---- Texte fourni
Une donnée qui sera de moins en moins vue négativement à mesure que se développent les véhicules électriques et hybrides couplés avec des NTIC mais qui n’évacue pas pour autant la problématique de l’étalement urbain. En effet, cet éloignement des centres d’activités de plus en plus spécialisés (et donc générateur de mobilité) et l’éparpillement des services ont abouti à une mobilité éparpillée provoquant conjointement un accroissement global des déplacements et du temps lui étant consacré, une saturation des infrastructures et une congestion généralisée de transport. Même si les différentes modalités de transports s’avéraient moins polluantes, il y aurait toujours un transfert d’énergie. C’est donc en filigrane d’abord nos modes d’habiter et de se mouvoir qu’il faut articuler autrement.
--------
» **Travail à réaliser**:
1 > Transcrivez le texte sur l'étalement urbain depuis "Une donnée qui" jusqu'à "faut articuler autrement.", bornes incluses.
2 > Repérez dans les entrées chaque ligne contenant la chaîne "size", puis recopiez-la.
Le texte sur l'étalement urbain et les entrées sont deux matériaux indépendants.
---- Entrées sources
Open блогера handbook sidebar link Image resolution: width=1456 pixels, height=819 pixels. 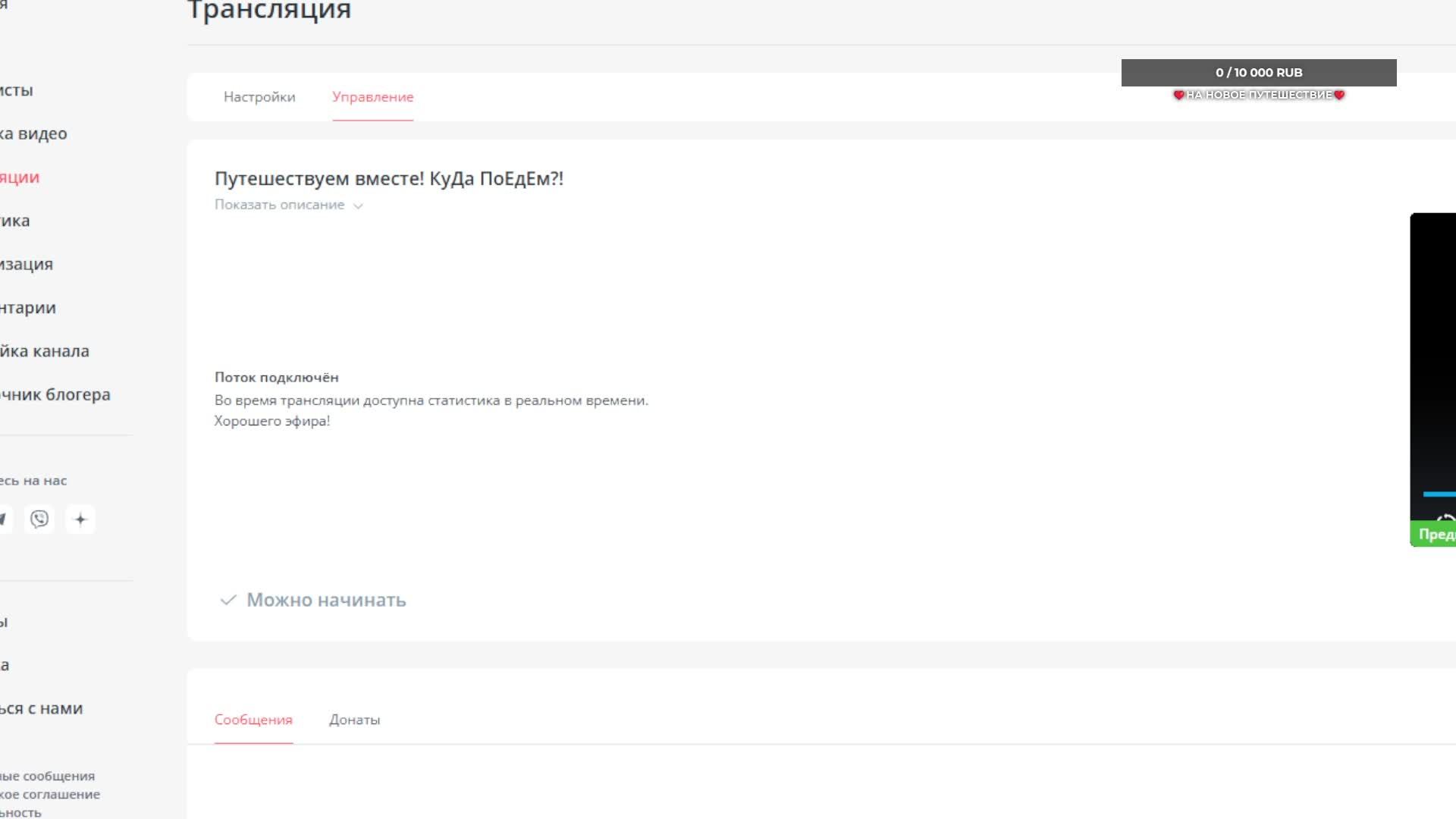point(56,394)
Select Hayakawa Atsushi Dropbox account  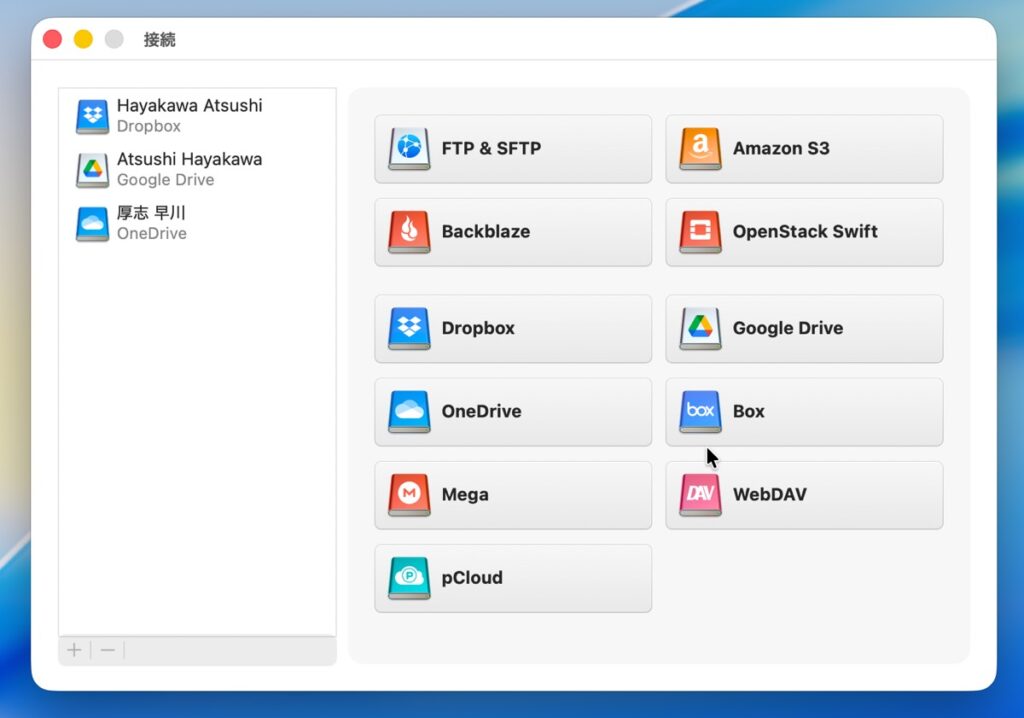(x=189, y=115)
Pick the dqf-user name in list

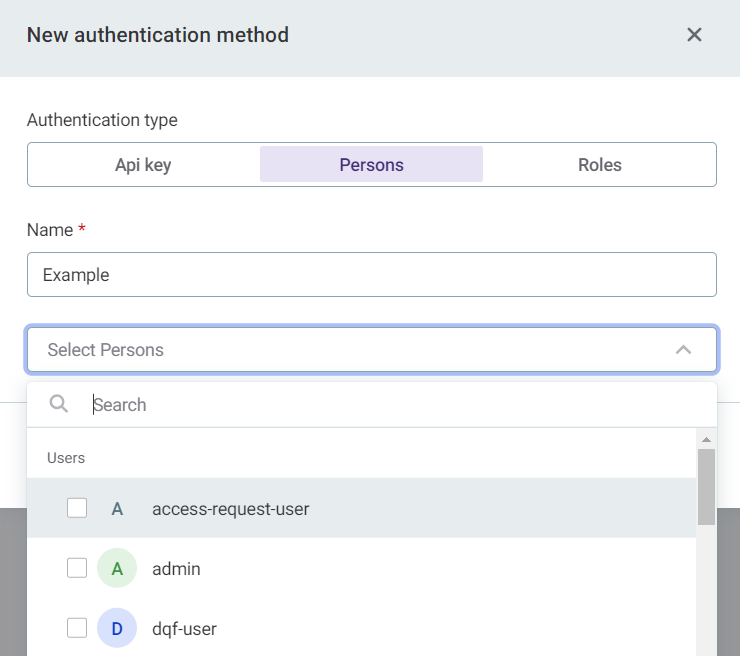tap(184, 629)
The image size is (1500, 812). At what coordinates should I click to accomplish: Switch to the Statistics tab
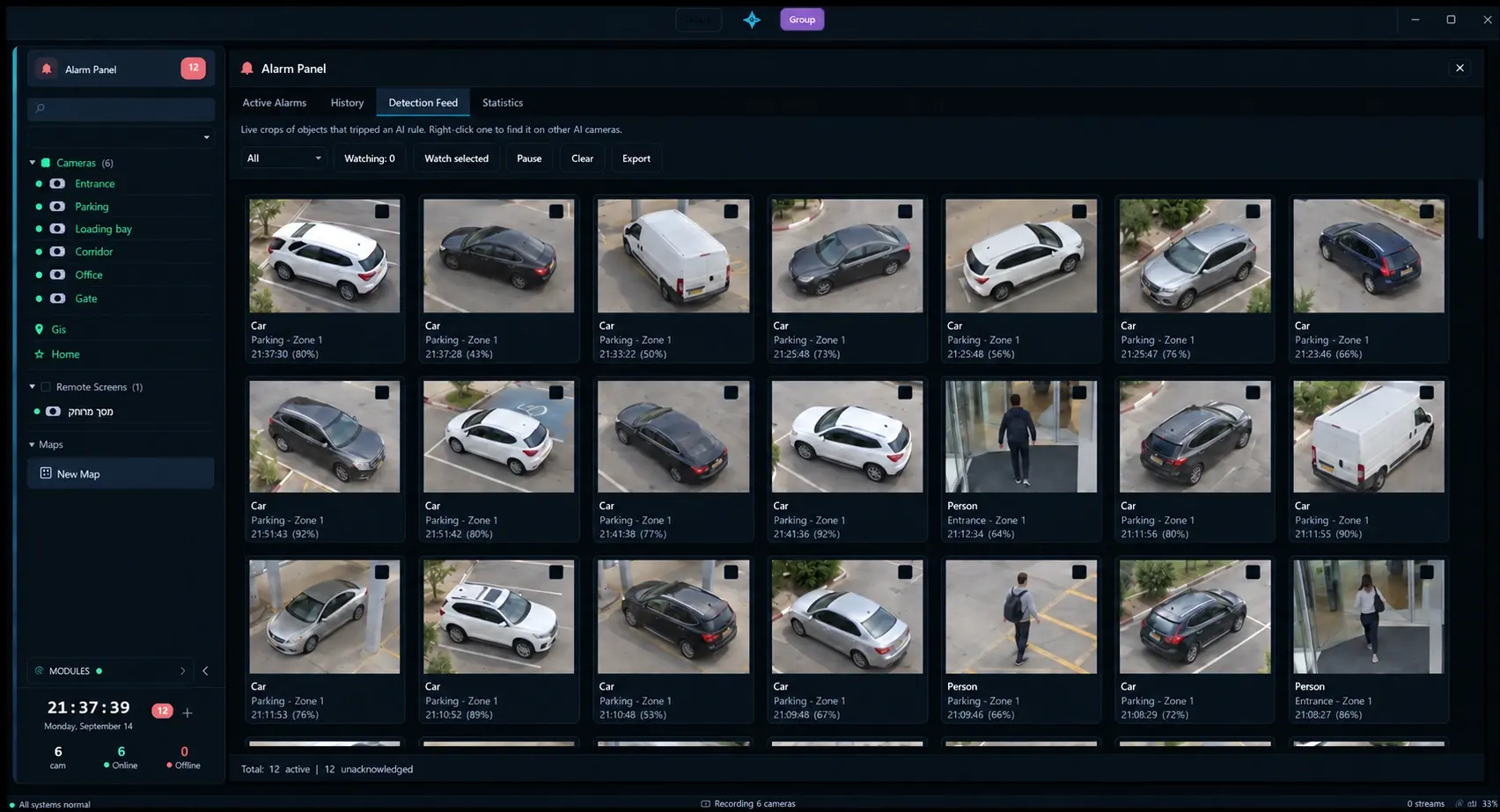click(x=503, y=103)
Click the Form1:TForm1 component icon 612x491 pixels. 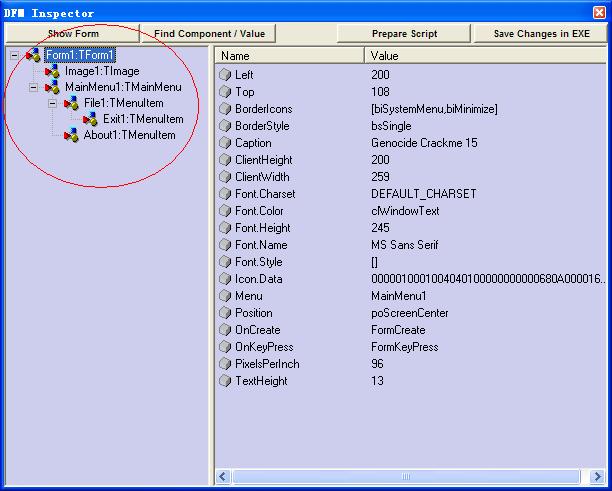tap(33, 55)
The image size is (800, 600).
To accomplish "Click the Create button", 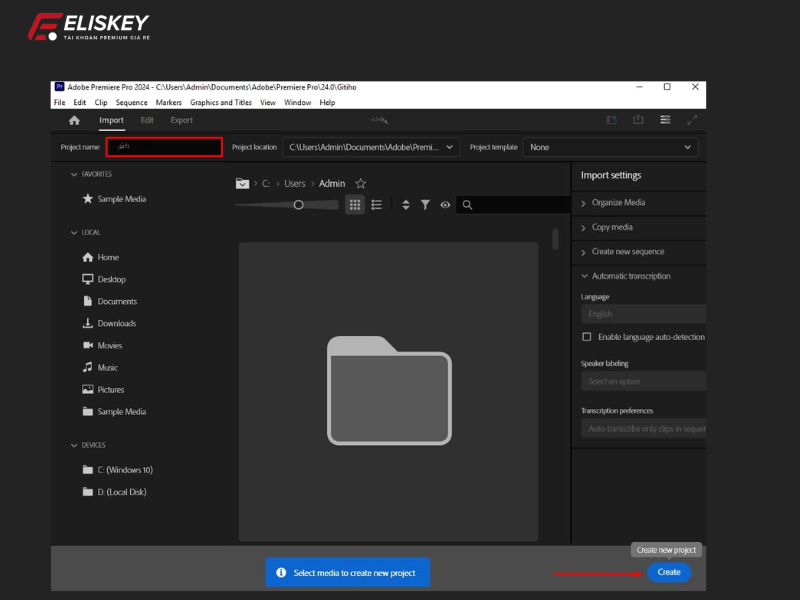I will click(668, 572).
--------
» **Liste des réponses**:
1 >
Une donnée qui sera de moins en moins vue négativement à mesure que se développent les véhicules électriques et hybrides couplés avec des NTIC mais qui n’évacue pas pour autant la problématique de l’étalement urbain. En effet, cet éloignement des centres d’activités de plus en plus spécialisés (et donc générateur de mobilité) et l’éparpillement des services ont abouti à une mobilité éparpillée provoquant conjointement un accroissement global des déplacements et du temps lui étant consacré, une saturation des infrastructures et une congestion généralisée de transport. Même si les différentes modalités de transports s’avéraient moins polluantes, il y aurait toujours un transfert d’énergie. C’est donc en filigrane d’abord nos modes d’habiter et de se mouvoir qu’il faut articuler autrement.

2 >
The image size is (1500, 812). At what coordinates should I click to accomplish: Switch to the Statistics tab
The image size is (800, 600).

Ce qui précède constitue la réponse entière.